You say that, and yet, you seem not to understand it. Perhaps you know how it
works, but have not thought through the implications of it working any
differently?

 _No, closures refer to the j variable that doesn't get incremented, only
assigned to. ... The actual issue is that all invocations of the loop body
alias the same var j, even though it's declared inside the block._

You're doing it wrong. Javascript doesn't have block-level scope. It _only_
has functional scope.

In the process of parsing an execution context, all "var" statements (and
named function declaration statements, which are a special sort of "var") are
handled first, and only once. A var inside a loop still only creates the
variable once, scoped to the function.

So, your code sample is actually equivalent to:

    
    
        var closures = [], j = undefined;
        for (var i = 0; i < 10; i++) {
            j = i;
            closures[i] = function() { alert(j); }
        }
        closures[0](); // outputs 9, duh ;)
    

You have one "j" variable that is shared by all 10 closures. When you set "j"
in loop iteration 9, the closure created in iteration 0 faithfully sees that
change.

Closures tracking changes to variables in the parent function is not a wart.
Consider this code:

    
    
        var thing = (function () {
            var privateData = "foo";
            return {
                set : function (x) { privateData = x; },
                get : function () { return privateData; }
            };
        })();
    

If closures "trapped" outer values at their current state, then no matter how
you called thing.set(), it would always return "foo" from thing.get(). Also,
it would be much more expensive to keep track of completely independent
contexts. _(You could argue that these side effects make js a less pure
functional language, and you'd be correct; another, less clear, argument could
be made that this makes javascript less good, and I'd disagree.)_

However, your complaint seems not to be about closures or shared activation
objects per se, but rather about the lack of block-level scope. Since "j" is
created inside a set of braces, you seem to suggest that there ought to be
multiple "j" variables created, which are each forgotten at the end of the
loop.

That's how C++ does it. But javascript is not C++. Javascript is javascript.
And _only_ functions create scope in javascript.

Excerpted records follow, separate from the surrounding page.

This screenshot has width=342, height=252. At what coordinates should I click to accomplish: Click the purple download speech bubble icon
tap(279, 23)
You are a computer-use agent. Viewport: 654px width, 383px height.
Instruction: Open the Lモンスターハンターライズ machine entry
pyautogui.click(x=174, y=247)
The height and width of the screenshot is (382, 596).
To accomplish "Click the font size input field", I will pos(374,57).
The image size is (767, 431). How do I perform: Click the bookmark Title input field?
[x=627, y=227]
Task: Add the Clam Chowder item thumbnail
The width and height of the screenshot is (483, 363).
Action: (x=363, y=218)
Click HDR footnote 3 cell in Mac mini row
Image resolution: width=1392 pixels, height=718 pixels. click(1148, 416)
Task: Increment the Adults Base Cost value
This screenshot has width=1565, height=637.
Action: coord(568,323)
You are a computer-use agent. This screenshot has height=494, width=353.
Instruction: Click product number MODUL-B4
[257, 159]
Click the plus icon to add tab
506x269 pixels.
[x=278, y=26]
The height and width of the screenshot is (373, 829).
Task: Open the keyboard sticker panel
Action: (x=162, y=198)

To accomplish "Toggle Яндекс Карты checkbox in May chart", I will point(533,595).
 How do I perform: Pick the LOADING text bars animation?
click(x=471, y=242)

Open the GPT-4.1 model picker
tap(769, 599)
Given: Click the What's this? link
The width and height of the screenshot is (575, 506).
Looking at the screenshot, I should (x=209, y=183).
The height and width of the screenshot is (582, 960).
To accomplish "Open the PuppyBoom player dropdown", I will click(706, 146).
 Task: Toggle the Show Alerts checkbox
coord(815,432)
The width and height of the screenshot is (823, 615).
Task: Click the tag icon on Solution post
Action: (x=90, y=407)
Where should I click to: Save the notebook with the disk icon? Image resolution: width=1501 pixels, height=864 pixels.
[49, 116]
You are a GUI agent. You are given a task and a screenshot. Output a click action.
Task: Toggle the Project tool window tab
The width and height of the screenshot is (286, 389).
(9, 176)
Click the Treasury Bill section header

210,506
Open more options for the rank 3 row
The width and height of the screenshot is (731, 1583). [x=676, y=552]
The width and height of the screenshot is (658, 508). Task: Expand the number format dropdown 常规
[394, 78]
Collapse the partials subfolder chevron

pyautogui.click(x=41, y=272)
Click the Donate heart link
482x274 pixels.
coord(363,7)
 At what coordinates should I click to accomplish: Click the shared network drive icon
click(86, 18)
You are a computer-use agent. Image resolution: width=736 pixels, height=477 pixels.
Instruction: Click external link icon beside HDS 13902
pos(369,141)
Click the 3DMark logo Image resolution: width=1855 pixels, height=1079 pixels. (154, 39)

IMO, this is not a wart. Doing otherwise would mean that every "while", "for",
"switch", "if", and "else" would have to create an activation object, which
would get quite expensive and complicated.

If you find it confusing that a var inside a loop is only created once, then
take Crockford's advice, and always put all "var" statements at the start of a
function. Personally, I disagree with him on this point, because I find it
more useful to "var" variables near their use so that moving code around
doesn't accidentally result in leakage to the global scope.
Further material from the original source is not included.